WHAT THE TASK REQUIRES: Please reproduce the passage of the chromatomembrane abstract starting with "The liquid-gas-extraction was" and going on through "chromatomembrane-method was developed.", word for word.

Abstract
The chromatomembrane-method is a new extraction technique. An aqueous phase flows through the macropores of a biporous material (PTFE). As a consequence of capillary phenomenons the liquid is not able to penetrate into the micropores, so that a nonpolar phase (a gas or a liquid organic phase) can flow through these micropores. At the interface boundary surface an analyt transfer can occur.
The combination of this chromatomembrane-method with the gaschromatography is described. Organic compounds in aqueous solutions was determinated after a liquid-gas-extraction or a liquid-liquid-extraction by using a chromatomembrane-cell.
The liquid-gas-extraction was preferred for the determination of volatile organic compounds (VOC´s). The VOC´s were extracted into a nitrogen stream and injected via a six-port-valve into the gaschromatographic system. By using a trap for accumulation the detection limits of the VOC´s were in the µg/l range. The influences of flow rates, temperature and salt concentration were investigated. A mathematical calculation for these effects in the chromatomembrane-method was developed.

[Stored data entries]
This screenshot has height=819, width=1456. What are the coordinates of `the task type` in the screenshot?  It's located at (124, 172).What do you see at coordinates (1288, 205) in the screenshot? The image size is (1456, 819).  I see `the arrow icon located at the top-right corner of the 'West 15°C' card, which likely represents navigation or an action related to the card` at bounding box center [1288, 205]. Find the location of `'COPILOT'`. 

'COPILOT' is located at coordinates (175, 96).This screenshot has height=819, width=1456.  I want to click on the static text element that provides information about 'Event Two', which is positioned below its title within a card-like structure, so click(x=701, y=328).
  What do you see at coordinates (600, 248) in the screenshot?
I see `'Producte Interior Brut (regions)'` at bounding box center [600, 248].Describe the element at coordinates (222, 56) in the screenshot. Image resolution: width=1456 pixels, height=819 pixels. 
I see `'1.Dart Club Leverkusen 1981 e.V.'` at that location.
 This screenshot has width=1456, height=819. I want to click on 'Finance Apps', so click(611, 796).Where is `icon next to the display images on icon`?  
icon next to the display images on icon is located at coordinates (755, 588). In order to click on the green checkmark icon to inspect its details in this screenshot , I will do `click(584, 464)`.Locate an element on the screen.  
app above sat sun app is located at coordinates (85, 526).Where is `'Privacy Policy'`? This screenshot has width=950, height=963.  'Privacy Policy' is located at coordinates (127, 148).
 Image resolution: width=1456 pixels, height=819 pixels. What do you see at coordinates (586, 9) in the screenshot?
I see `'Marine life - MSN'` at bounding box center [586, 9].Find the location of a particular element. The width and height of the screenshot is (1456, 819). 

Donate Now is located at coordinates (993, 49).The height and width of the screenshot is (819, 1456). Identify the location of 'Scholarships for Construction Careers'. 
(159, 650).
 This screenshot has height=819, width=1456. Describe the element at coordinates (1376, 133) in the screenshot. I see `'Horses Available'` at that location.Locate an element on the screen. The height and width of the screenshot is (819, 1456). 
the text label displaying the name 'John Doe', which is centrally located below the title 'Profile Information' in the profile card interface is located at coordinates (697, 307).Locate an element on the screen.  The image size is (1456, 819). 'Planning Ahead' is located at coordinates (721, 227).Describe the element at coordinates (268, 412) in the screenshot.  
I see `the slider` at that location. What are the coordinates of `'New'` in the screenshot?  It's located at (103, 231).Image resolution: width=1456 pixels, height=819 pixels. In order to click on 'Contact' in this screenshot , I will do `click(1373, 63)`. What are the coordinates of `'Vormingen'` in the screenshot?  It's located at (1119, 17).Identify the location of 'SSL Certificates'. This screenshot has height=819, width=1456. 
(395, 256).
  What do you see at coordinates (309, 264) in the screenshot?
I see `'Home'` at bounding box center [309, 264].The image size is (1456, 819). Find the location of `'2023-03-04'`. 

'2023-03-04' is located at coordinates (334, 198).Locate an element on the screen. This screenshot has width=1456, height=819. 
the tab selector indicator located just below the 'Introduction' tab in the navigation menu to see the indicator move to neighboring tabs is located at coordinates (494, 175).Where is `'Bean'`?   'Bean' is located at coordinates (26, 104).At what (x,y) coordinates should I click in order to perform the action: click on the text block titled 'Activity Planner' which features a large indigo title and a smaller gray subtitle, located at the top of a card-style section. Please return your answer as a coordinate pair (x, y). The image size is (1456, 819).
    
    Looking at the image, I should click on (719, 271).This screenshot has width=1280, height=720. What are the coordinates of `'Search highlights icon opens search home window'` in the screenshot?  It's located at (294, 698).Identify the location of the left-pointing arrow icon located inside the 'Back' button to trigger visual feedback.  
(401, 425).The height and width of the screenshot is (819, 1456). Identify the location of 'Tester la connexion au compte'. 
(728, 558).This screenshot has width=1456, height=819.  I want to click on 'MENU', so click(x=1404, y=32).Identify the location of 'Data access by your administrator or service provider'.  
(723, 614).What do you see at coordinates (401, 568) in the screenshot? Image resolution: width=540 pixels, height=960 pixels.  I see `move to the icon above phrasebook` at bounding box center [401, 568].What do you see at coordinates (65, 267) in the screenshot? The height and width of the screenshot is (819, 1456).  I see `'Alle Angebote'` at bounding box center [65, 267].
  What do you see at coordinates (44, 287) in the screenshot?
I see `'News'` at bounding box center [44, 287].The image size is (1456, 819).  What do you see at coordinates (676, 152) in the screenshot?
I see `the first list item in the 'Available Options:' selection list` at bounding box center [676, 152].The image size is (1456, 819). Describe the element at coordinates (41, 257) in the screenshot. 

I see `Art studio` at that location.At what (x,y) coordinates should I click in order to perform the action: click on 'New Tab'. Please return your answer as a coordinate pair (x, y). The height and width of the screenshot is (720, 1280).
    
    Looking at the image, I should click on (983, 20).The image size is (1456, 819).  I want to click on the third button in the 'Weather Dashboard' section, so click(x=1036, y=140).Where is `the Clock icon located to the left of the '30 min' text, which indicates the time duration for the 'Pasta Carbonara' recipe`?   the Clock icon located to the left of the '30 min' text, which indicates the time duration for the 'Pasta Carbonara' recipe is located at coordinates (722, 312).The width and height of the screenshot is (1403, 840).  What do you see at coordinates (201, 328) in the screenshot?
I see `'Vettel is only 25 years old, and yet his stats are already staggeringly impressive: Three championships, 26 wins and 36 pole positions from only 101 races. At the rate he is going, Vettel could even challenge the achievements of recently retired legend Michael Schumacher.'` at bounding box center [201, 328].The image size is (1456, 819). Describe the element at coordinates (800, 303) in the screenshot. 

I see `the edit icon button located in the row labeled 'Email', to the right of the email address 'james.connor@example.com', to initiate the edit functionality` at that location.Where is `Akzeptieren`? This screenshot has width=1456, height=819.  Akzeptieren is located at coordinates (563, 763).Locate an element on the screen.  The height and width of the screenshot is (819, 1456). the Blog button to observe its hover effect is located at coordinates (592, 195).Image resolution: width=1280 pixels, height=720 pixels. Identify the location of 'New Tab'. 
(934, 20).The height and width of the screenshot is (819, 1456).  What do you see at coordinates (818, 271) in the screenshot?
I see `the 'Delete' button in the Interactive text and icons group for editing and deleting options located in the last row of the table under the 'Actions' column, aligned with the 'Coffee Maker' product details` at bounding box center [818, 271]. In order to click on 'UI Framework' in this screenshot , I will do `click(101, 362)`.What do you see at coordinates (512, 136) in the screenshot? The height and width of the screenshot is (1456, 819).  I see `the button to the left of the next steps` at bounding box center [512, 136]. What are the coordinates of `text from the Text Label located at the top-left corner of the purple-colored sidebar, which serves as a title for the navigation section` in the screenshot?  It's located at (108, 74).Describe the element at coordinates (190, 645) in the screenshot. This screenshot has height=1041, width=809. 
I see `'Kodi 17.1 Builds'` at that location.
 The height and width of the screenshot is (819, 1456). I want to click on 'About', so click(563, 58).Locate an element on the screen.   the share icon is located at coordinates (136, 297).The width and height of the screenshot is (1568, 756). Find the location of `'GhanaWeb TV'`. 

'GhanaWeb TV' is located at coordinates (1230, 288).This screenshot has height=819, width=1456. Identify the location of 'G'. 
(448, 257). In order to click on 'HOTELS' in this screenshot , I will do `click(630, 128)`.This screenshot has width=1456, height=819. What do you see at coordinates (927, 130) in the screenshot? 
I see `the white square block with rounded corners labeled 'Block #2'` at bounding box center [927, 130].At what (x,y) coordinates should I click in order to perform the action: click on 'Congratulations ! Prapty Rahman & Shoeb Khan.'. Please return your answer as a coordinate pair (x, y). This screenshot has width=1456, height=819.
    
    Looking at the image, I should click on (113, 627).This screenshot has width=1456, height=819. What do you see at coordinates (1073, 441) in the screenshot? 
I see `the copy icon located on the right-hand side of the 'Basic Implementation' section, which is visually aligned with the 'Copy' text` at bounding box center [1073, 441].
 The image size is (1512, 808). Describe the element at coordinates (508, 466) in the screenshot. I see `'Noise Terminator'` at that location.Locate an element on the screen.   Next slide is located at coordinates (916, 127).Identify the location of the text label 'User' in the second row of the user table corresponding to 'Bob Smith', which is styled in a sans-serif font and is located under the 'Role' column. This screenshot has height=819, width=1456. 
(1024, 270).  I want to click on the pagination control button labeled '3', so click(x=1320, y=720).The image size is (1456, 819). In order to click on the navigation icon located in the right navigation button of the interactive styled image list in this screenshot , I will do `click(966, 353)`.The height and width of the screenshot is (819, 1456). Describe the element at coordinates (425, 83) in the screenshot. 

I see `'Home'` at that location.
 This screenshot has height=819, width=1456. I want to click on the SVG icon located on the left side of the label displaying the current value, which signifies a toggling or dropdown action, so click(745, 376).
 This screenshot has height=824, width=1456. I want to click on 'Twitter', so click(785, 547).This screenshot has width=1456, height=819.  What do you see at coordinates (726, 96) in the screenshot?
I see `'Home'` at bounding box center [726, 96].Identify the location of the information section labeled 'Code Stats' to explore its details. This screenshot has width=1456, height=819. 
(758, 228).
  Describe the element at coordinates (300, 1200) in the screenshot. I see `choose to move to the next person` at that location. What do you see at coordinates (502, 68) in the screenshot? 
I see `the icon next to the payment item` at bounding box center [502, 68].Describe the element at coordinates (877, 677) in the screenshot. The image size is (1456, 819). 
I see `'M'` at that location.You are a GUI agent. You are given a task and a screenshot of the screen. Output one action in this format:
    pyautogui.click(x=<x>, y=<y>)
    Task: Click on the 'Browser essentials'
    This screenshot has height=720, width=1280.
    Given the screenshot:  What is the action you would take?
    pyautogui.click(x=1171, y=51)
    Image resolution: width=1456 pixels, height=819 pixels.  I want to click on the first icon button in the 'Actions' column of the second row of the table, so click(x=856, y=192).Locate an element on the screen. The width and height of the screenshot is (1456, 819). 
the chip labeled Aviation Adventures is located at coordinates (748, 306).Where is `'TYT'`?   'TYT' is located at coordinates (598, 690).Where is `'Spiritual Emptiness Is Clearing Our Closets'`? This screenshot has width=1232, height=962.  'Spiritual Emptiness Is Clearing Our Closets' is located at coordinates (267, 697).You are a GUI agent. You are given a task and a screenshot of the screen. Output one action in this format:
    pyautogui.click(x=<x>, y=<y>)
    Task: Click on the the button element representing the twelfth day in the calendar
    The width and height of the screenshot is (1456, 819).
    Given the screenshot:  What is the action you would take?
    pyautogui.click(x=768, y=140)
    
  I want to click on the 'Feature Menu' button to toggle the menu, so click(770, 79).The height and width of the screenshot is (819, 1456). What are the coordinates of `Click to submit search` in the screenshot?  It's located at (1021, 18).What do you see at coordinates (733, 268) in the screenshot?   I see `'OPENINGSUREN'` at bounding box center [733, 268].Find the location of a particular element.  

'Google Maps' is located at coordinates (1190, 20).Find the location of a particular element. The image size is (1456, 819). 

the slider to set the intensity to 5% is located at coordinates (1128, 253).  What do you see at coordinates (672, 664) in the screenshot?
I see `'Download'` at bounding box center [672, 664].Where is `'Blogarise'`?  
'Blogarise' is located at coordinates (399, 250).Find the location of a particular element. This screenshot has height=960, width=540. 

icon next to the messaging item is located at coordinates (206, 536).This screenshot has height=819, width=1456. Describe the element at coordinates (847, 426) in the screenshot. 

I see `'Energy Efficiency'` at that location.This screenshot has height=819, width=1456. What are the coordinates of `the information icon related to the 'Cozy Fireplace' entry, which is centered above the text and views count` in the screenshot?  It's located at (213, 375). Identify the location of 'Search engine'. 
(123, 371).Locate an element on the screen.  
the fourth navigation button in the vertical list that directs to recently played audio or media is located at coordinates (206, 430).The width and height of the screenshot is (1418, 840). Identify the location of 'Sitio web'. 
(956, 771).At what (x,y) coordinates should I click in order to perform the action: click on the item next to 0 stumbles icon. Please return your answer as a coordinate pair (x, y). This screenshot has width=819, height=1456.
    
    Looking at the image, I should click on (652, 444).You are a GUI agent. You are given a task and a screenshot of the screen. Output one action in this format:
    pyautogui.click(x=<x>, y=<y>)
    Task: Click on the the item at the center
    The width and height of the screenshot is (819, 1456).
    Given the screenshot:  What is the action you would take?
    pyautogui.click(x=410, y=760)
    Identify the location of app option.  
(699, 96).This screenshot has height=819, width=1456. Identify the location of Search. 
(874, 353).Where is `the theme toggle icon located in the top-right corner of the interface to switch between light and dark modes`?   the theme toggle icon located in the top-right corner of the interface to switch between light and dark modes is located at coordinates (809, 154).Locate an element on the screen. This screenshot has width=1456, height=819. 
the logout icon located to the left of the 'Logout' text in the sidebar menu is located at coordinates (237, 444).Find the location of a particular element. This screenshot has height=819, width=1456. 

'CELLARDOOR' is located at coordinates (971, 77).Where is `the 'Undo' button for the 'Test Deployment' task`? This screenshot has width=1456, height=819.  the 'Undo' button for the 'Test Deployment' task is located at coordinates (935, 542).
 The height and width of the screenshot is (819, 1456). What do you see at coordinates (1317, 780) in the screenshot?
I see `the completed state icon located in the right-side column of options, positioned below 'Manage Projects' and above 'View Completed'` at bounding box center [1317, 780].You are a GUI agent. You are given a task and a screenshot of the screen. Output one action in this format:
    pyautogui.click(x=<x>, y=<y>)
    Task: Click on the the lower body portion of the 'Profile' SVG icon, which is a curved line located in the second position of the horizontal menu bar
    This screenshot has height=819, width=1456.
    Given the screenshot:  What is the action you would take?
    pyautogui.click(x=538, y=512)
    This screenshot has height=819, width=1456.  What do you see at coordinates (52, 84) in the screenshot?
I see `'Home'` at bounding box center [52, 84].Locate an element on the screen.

SOLUTION BELOW:
The liquid-gas-extraction was preferred for the determination of volatile organic compounds (VOC´s). The VOC´s were extracted into a nitrogen stream and injected via a six-port-valve into the gaschromatographic system. By using a trap for accumulation the detection limits of the VOC´s were in the µg/l range. The influences of flow rates, temperature and salt concentration were investigated. A mathematical calculation for these effects in the chromatomembrane-method was developed.